* Exercise brief
Every line from the line containing "Image resolution: width=1568" to the end of the data must appear in the answer exactly as it appears there, and nothing else.

* Information given
=== Begin Enclosure ===

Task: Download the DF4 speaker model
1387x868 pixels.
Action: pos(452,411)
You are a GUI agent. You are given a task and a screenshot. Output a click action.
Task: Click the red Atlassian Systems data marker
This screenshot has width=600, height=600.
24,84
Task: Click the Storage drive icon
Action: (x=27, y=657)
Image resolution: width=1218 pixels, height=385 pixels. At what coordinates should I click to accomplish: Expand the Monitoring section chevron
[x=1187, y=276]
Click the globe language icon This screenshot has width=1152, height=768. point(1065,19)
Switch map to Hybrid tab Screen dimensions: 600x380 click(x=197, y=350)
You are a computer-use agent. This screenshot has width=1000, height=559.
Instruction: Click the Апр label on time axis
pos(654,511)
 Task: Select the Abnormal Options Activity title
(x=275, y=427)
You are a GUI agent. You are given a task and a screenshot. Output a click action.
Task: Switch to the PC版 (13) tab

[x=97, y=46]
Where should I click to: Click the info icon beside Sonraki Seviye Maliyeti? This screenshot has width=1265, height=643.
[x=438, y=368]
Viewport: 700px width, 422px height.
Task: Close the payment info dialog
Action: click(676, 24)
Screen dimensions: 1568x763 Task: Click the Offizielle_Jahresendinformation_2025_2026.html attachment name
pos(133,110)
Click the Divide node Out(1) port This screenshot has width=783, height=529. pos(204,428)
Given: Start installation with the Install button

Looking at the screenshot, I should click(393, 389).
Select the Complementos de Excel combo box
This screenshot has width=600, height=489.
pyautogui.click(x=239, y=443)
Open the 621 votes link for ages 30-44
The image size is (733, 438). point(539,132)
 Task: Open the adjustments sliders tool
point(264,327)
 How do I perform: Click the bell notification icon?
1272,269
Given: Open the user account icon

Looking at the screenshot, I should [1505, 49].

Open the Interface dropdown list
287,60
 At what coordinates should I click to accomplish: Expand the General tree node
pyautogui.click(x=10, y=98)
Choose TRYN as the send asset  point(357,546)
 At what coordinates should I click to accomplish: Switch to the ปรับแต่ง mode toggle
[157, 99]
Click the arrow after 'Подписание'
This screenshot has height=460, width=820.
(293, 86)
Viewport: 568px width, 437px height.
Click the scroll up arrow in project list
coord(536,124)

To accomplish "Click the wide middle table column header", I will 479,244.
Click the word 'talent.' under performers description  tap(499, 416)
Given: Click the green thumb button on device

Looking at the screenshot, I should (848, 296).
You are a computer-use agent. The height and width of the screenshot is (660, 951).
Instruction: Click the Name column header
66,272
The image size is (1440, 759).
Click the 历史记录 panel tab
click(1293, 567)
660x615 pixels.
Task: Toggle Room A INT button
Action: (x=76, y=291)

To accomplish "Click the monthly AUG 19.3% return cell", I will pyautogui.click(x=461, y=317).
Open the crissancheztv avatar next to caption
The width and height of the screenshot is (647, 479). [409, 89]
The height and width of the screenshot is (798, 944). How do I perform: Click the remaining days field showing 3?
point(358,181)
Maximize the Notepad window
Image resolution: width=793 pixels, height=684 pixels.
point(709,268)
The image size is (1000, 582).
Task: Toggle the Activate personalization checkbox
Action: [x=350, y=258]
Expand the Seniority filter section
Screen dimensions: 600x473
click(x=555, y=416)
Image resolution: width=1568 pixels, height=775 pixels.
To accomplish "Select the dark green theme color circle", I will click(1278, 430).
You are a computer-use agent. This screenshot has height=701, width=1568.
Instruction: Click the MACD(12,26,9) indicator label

=== End Enclosure ===

* Result for this exercise
Image resolution: width=1568 pixels, height=775 pixels.
To accomplish "Select the dark green theme color circle", I will click(1278, 430).
You are a computer-use agent. This screenshot has height=701, width=1568.
Instruction: Click the MACD(12,26,9) indicator label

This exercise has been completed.